Auch eine Kameraattrappe darf nicht auf das Nachbargrundstück ausgerichtet werden
Zwei Wohnhäuser stehen auf nebeneinanderliegenden Grundstücken, die mit den Gärten aneinandergrenzen. Der eine Grundstückseigentümer brachte im Erdgeschoss seines Hauses eine funktionstüchtige Kamera an. Eine zweite Kamera – eine Attrappe – installierte er in einem Haselnussstrauch auf seinem Grundstück unmittelbar an der Grundstücksgrenze. Beide Kameras waren auf das Nachbargrundstück ausgerichtet.
Der Grundstückseigentümer wollte durch die vorgebliche Videoüberwachung Einbrecher abschrecken. Der Nachbar fühlte sich dadurch in seinem Persönlichkeitsrecht gestört. Er klagte auf Entfernung der beiden Kameras.

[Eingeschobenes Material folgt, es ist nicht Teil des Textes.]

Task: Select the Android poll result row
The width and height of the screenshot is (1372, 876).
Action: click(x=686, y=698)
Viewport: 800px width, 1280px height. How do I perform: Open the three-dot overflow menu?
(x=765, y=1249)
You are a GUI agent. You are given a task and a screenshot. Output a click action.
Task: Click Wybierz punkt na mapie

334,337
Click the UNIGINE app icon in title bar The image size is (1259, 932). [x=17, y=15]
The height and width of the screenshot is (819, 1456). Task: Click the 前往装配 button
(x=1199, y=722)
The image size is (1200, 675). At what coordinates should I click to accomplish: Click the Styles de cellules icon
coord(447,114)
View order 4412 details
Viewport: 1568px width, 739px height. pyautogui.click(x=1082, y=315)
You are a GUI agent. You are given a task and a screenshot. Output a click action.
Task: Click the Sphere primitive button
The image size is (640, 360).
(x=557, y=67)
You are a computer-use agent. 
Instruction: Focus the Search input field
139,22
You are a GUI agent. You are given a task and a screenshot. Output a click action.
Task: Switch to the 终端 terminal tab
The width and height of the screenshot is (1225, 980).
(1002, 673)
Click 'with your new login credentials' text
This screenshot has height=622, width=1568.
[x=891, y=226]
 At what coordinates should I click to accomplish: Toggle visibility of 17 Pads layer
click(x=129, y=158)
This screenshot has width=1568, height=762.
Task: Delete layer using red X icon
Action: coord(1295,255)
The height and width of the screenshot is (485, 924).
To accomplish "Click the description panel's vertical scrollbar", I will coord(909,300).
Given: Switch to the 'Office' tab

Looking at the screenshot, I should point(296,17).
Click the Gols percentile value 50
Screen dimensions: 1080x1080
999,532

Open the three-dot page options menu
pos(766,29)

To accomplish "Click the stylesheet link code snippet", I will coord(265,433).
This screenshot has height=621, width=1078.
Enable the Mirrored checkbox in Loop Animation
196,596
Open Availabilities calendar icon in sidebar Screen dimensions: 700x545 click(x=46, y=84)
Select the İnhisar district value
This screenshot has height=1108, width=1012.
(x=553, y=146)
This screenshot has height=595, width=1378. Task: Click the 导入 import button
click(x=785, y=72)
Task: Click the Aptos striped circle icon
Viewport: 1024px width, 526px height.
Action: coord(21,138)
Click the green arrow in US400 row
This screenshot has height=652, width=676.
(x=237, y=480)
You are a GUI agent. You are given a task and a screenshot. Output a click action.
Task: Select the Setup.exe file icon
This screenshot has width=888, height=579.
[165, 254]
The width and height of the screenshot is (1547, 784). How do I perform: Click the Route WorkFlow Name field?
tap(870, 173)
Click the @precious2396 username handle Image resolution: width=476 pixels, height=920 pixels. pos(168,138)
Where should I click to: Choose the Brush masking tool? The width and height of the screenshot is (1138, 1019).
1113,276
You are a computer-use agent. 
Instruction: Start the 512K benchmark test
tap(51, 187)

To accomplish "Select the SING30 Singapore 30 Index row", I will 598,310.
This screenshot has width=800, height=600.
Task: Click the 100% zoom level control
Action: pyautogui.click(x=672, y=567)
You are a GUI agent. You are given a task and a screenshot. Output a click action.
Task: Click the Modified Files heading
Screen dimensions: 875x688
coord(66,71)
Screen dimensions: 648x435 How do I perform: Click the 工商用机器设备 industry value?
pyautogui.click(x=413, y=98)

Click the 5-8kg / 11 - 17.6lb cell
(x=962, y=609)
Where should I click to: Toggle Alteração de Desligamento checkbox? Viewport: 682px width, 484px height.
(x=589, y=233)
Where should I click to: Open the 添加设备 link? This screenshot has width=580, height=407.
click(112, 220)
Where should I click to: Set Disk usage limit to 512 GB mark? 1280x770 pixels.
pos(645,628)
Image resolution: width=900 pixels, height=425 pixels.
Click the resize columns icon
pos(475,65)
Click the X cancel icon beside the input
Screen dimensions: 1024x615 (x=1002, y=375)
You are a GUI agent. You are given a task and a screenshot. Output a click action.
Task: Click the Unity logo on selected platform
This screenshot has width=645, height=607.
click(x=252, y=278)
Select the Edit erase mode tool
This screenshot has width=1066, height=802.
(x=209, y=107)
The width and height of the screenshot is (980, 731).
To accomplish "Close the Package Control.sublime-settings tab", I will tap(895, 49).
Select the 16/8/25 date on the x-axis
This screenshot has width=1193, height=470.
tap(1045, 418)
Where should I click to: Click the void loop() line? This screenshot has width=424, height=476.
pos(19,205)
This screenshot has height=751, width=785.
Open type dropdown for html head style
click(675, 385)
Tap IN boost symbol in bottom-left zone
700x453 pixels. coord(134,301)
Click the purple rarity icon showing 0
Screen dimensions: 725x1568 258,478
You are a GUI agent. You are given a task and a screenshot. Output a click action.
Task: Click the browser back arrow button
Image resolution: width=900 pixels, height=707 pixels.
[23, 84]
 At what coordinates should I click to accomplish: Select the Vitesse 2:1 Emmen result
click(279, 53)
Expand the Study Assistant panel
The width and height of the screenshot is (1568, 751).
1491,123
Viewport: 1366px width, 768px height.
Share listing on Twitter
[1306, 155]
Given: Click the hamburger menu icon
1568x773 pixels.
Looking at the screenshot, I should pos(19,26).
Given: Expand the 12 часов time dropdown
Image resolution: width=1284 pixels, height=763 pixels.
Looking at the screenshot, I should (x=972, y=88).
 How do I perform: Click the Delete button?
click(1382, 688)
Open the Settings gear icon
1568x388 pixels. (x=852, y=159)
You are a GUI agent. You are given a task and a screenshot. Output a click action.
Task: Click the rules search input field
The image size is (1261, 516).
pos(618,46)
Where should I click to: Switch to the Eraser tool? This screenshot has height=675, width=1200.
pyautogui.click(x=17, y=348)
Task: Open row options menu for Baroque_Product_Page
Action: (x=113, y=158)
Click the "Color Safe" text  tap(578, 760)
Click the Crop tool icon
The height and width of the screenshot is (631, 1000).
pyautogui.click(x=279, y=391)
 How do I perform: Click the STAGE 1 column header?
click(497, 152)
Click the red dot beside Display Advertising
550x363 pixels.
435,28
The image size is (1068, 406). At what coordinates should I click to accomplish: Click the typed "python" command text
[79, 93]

Das Landgericht Koblenz verpflichtete den Grundstückseigentümer sowohl die funktionstüchtige Kamera als auch die Kameraattrappe zu demontieren. Eine Videoüberwachung greift nach ständiger Rechtsprechung in das sogenannten »Recht auf informationelle Selbstbestimmung« ein. Danach darf jeder grundsätzlich selbst entscheiden, wann und innerhalb welchen Grenzen persönliche Lebenssachverhalte offenbart werden sollen.
Wird eine Videoüberwachungsanlage auf einem Privatgrundstück installiert, ist deshalb stets sicherzustellen, dass weder angrenzende öffentliche Bereiche noch benachbarte Privatgrundstücke von den Kameras erfasst werden.
Ausnahmen gelten nur in besonderen Einzelfällen, etwa bei einer konkreten und besonderen Gefährdung der Sicherheit des Hauseigentümers. Das Ziel, Einbrecher abschrecken zu wollen, reicht dafür nicht aus.
Entsprechendes gilt auch für die Kameraattrappe. Denn bereits durch eine Attrappe kann bei einem Nachbarn ein sogenannter »Überwachungsdruck« entstehen (z.B. befürchtet er ernsthaft eine Überwachung seines Grundstückes). Auch dieser Überwachungsdruck verletzt das allgemeine Persönlichkeitsrecht.
Bei einer Attrappe kann der Nachbar nicht sicher sein, ob sie nicht durch eine funktionsfähige Kamera ausgetauscht wird. Einbrecher schreckt die hier im Haselnussstrauch angebrachte Kameraattrappe nicht ab, denn sie ist für Außenstehende kaum erkennbar.
Hier liegt somit der Verdacht nahe, das Anbringen der Attrappe war eine gezielte Provokation in einem ohnehin schwelenden Nachbarschaftsstreit.